The place is important in demonstrating the course, or pattern, of cultural or natural history in New South Wales.

This collection of an estimated 2000 books is of State significance as the core collection of reference and historic books held by the Bathurst School of Arts between 1855 and 1956. The collection, dating from 1700 and with an emphasis on nineteenth century texts about Australia, includes rare and valuable volumes but also provides historic insights into the information available to the inhabitants of this major regional centre.

The place has a strong or special association with a person, or group of persons, of importance of cultural or natural history of New South Wales's history.

The collection has local significance for its associations with local citizens who founded and maintained the Bathurst School of Arts and its library collection. It also has local significance in relation to inscriptions and book plates associated with local citizens to be found on some of the volumes.

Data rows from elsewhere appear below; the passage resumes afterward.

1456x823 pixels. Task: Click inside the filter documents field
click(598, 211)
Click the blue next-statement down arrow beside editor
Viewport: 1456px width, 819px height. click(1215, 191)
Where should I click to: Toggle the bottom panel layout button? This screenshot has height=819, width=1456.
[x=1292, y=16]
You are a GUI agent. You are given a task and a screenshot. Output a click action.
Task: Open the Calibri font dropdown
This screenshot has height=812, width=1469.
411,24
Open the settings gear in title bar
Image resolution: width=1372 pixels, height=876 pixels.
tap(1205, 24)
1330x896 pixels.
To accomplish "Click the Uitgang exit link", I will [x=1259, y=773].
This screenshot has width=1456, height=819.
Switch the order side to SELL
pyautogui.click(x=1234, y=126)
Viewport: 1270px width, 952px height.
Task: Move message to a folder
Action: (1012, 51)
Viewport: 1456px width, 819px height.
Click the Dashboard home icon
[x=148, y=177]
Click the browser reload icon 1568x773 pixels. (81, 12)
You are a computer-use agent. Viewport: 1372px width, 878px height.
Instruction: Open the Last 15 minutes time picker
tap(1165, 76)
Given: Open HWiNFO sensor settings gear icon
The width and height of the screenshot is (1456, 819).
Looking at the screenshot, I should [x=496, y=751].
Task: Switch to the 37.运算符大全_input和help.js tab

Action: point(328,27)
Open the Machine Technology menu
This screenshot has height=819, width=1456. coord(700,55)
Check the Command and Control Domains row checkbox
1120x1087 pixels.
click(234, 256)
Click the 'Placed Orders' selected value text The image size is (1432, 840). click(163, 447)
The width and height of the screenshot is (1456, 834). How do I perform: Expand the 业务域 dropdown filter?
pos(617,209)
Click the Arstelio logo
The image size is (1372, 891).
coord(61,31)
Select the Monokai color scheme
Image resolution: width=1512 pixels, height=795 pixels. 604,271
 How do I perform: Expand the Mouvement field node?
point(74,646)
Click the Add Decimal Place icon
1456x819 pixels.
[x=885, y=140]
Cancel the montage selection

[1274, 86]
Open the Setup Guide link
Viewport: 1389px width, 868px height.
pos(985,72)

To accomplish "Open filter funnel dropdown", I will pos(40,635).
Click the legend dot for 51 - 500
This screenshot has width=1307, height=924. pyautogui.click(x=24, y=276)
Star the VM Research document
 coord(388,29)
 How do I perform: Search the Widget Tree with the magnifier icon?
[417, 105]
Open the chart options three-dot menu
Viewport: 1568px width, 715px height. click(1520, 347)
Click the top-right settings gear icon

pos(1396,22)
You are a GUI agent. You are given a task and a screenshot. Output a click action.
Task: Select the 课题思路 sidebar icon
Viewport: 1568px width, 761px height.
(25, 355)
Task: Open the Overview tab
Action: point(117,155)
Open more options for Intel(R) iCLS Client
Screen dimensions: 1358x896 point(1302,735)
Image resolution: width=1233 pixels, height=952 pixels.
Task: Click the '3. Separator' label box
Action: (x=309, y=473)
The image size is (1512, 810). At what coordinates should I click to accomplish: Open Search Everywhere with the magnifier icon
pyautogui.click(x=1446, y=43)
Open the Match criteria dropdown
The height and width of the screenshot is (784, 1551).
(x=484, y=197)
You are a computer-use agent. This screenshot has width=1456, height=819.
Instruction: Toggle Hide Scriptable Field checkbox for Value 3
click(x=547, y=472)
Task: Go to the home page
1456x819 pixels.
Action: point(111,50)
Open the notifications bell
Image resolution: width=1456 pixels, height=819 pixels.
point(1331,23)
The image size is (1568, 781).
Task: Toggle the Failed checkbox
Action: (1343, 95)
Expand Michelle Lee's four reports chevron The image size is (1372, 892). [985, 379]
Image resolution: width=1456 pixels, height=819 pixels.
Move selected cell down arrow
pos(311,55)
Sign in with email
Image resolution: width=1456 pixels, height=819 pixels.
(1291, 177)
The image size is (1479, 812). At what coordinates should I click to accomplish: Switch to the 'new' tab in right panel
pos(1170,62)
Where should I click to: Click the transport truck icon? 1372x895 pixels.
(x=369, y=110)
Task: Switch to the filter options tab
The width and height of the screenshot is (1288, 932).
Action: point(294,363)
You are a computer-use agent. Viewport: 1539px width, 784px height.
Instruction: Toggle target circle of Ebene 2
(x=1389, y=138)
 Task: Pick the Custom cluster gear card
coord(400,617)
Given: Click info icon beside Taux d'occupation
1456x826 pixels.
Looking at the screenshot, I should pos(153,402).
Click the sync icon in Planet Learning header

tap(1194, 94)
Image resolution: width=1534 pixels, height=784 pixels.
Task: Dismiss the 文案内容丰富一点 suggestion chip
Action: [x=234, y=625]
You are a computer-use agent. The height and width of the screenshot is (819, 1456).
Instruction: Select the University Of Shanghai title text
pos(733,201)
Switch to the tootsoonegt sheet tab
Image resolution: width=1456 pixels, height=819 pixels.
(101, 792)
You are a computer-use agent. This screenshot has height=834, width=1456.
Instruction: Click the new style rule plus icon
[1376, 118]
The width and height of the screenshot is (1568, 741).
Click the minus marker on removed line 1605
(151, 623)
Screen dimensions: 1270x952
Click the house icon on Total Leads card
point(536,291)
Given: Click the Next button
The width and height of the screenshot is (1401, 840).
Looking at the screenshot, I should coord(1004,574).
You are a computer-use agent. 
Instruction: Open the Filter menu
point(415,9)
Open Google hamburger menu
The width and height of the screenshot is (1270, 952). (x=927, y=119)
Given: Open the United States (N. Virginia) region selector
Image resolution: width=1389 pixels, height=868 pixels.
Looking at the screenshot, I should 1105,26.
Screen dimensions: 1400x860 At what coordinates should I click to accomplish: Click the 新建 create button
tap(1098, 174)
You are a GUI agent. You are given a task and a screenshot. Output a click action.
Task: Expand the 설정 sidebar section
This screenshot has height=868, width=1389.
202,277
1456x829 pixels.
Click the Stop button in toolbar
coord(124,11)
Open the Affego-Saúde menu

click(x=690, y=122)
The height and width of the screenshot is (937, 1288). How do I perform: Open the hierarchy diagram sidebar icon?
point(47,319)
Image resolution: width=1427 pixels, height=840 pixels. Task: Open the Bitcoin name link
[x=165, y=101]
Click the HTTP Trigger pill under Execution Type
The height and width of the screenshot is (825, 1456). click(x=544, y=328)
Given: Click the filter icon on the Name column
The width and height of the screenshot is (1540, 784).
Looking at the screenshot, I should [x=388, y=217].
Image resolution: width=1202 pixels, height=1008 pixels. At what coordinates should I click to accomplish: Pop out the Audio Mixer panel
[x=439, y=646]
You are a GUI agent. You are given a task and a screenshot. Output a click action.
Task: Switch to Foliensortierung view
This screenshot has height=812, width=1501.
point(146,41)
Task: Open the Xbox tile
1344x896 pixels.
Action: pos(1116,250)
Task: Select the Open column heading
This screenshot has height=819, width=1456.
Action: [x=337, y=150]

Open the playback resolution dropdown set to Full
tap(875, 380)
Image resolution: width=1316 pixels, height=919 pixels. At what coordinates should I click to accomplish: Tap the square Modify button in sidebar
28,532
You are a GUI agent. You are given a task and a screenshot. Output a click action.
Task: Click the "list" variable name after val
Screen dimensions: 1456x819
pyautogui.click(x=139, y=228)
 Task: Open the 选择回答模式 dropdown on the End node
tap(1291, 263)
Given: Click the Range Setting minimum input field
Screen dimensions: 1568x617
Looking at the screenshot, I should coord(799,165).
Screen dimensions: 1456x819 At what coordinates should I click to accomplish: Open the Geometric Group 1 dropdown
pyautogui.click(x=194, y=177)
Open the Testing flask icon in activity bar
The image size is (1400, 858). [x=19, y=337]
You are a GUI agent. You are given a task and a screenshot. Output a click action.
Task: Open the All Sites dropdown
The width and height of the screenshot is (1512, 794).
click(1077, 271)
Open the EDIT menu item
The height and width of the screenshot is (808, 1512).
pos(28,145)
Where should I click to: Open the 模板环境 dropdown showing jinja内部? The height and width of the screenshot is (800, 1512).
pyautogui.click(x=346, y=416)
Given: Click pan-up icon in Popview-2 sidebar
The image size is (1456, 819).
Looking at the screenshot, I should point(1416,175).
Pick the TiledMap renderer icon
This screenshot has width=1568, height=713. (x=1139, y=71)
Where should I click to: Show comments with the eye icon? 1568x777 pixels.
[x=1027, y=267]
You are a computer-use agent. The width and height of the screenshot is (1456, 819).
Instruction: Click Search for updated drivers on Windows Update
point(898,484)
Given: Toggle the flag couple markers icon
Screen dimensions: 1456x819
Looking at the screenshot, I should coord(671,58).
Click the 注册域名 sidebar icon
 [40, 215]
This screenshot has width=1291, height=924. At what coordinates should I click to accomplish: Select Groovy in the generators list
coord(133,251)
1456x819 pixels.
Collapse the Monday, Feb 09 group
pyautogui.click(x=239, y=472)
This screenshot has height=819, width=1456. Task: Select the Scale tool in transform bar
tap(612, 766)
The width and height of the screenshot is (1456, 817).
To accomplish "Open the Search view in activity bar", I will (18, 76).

The place is important in demonstrating aesthetic characteristics and/or a high degree of creative or technical achievement in New South Wales.

The collection has high local aesthetic significance for containing a number of valuable and important books.

The place has a strong or special association with a particular community or cultural group in New South Wales for social, cultural or spiritual reasons.

The collection's high level of local social significance is evidenced by its nomination during the consultation undertaken during the State Heritage Listing project for the Central West.

The place has potential to yield information that will contribute to an understanding of the cultural or natural history of New South Wales.

The collection is of State significance for its research potential for scholars researching regional Australian history of the period, the School of Arts movement in NSW and the historical workings of local libraries.

The place possesses uncommon, rare or endangered aspects of the cultural or natural history of New South Wales.

The collection is of State significance for its rarity as a surviving collection of historic books from a major regional School of Arts library. Two other surviving School of Arts libraries found to be still operating in NSW in 2004 were the Sydney Mechanics Institute and the Casino School of Arts, which held predominantly recent, late twentieth century editions of fiction. The Carlton School of Arts disposed of its library collection in 1996. The old library collection of the Newtown School of Arts was found to be still stored on site but locked in a room with unknown contents. By comparison this is a rare collection of predominantly non-fiction / reference texts with an emphasis on Australiana, indicative of the earlier, educational role performed by School of Arts institutions.

The place is important in demonstrating the principal characteristics of a class of cultural or natural places/environments in New South Wales.

The collection is of State significance for its value as a surviving collection of books from a regional School of Arts library, which, enhanced by its various catalogues, is representative of the range of non-fiction and reference texts that were historically available in a major regional centre in NSW.